▶ **MATERIAL PROVIDED**
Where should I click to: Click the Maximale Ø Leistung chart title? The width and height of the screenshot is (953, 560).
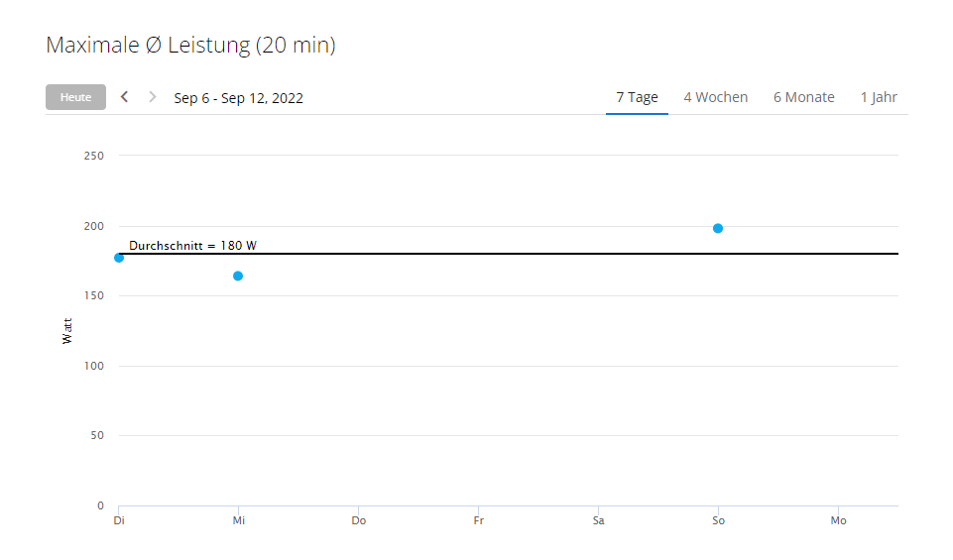click(x=190, y=46)

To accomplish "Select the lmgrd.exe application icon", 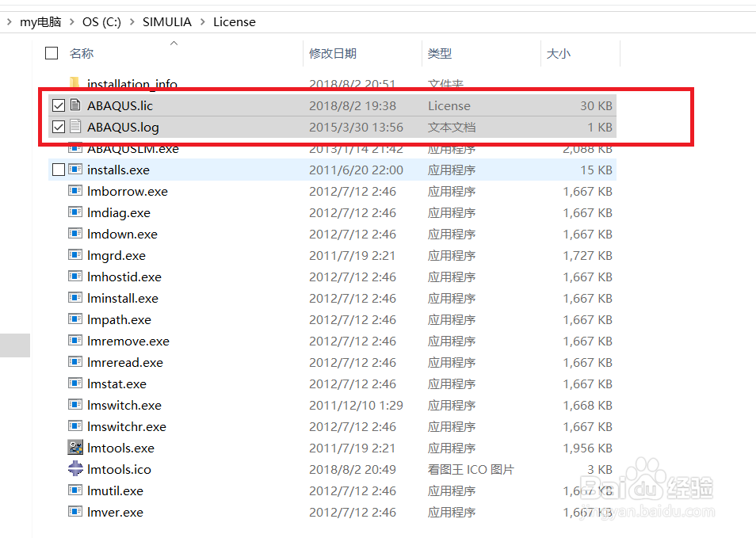I will coord(75,255).
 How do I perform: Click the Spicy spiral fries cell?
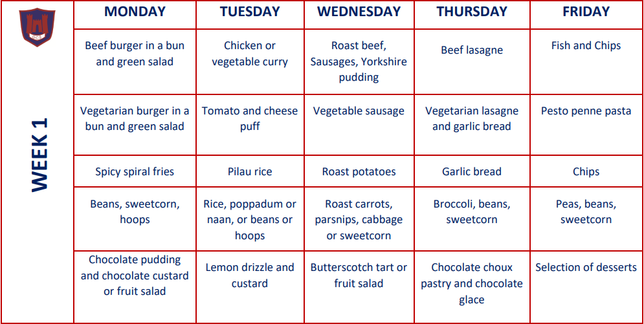point(135,171)
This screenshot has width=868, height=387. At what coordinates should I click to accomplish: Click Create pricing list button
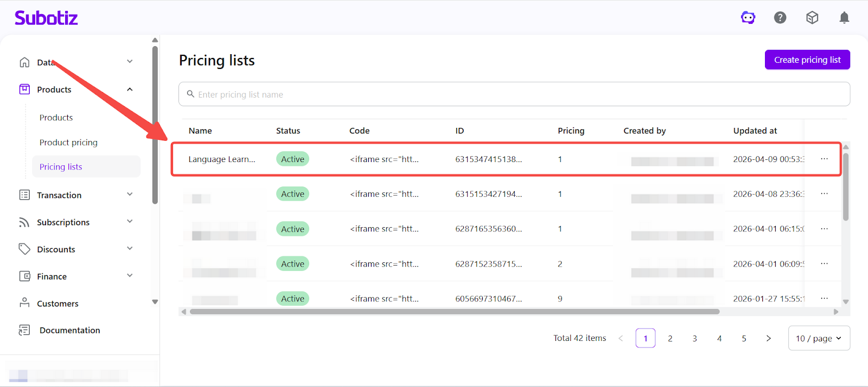(x=807, y=60)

▶ **AIM OF THE EXERCISE**
Pictures stay out of this copy. Retype exactly the lines from the one with "This screenshot has" through the last line of the data, both ends included, and nothing more.

▶ **ANSWER TO THIS TASK**
This screenshot has width=868, height=387. At what coordinates should I click to accomplish: Click Create pricing list button
(x=807, y=60)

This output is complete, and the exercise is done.